Maintaining Responsible Credit Lines

Interviewer: Okay. Is there any sweet spot in terms of the number of credit lines you should have or the amount that you should carry as balances on credit lines?

Andrew Campbell: Well, it gets complicated, but let’s say that you have three credit cards and your maximum balance on all three cards in total is fifty thousand dollars. It’s probably wise to keep the total balance under twenty-five thousand dollars in total.  Don’t go over fifty percent of the amount of credit that you could use. That will impact your score.

Interviewer: That fifty percent level – is that a reasonable level to keep your limits at?

Andrew Campbell: Yeah, it’s best to keep the limit there or below that. You want to keep below that if you can, so if you’ve got ten thousand dollars in credit, try not to use more than five thousand dollars in any one time.

Interviewer: How about number of credit lines? How many should you get and should you get different types?

Andrew Campbell: Yes. There should be a good mix. If you’re coming out of bankruptcy you’re going to want to keep the numbers fairly small because you’re going to want to limit your risk, and most of the people I’m talking about have incomes of anywhere from twenty thousand to a hundred thousand if they’re married. That’s the most common kind of income levels. You have that range. You’re going to want to have one installment loan, so one secured loan like a car is a great way to improve the credit.

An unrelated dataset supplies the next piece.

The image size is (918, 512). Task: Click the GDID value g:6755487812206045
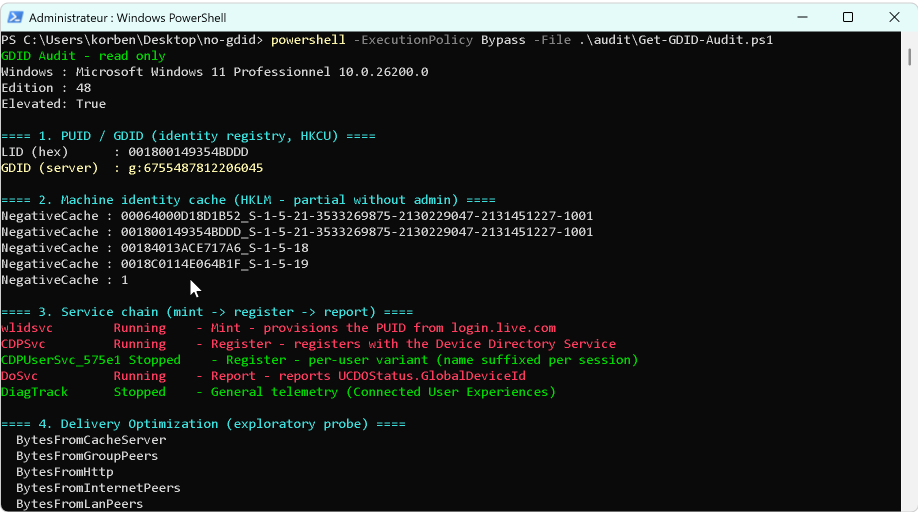[x=196, y=168]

Let’s say you own your car outright and you get your discharge. Once you’ve improved your score through use of a secure credit card, once you’ve improved your score by ordering your report and disputing and making sure everything’s accurate in the report, then as long as your income is good enough you can probably go out and still get a car and that will start reporting on your credit. So you do want probably one secured debt or one installment type loan and then you might want to have maybe one credit card debt with a secured credit card to use gradually, because everyone needs to fly and travel or rent cars and you need credit cards to do that.

Interviewer: Right.

Andrew Campbell: You’re going to want to kind of keep the risk limited because you don’t want to get caught in the same trap you were before. Those are other ways as well. If you have a home, there’s another trick that you can use. If you have a debt that’s been discharged, typically the mortgage debt on your home is discharged. You’re not legally obligated to pay it but you want to keep your house, right? So a lot of times you simply keep paying on it and then once you’ve paid it off in full you’ll get the release of the lien.

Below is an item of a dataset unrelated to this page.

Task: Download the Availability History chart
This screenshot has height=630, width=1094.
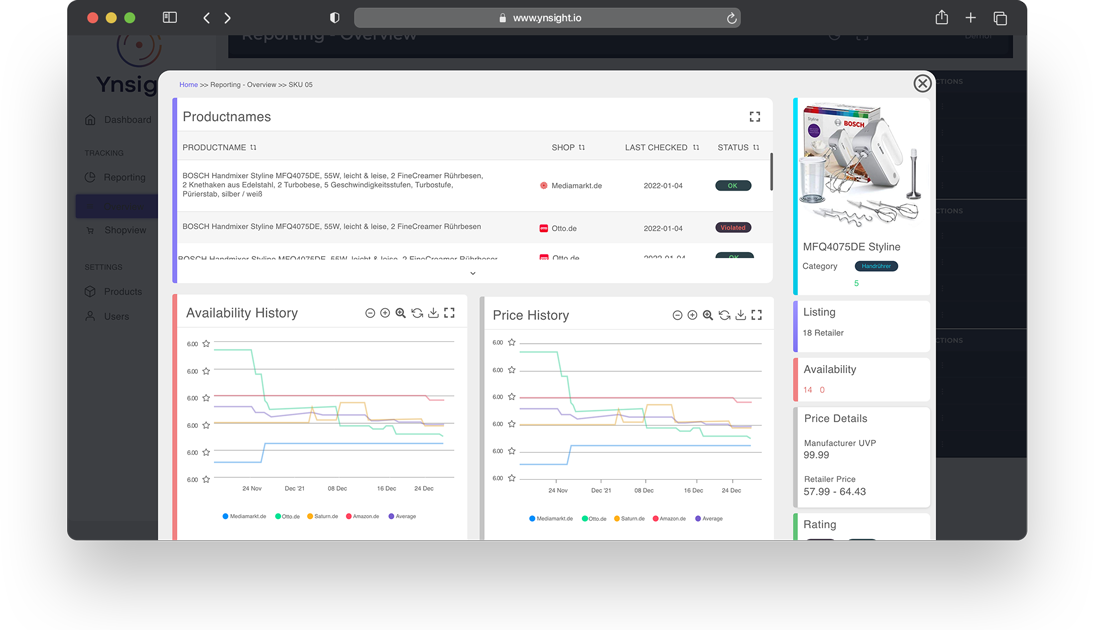Action: click(x=433, y=313)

Many creditors feel they cannot report your house payments because the debt has been discharged. So even though the person is being responsible, that demonstration of responsibility does not show as a tradeline on their report.  One trick around that that can work – it’s not guaranteed but it can work – is to use other laws to your advantage. I’m talking about the Truth in Lending Act. Under the Truth in Lending Act, you can get your mortgage company to send you your payment history. About six months after discharge of your bankruptcy, I encourage clients who have a mortgage to ask their mortgage company for a copy of the payment history for the last year.

Interviewer: Okay.

Andrew Campbell: Then take that payment history, write a letter to the credit reporting agencies, and say, “XYZ mortgage company is not reporting a debt onto my credit, but I have been paying on this debt. Here’s a list of my payments, which have been provided to me from the mortgage company. Please make sure that these payments are accurately noted and reported onto my credit so that everything is accurate.”

That can sometimes work.  There still might be some problems because technically the debt is discharged but it has worked for some.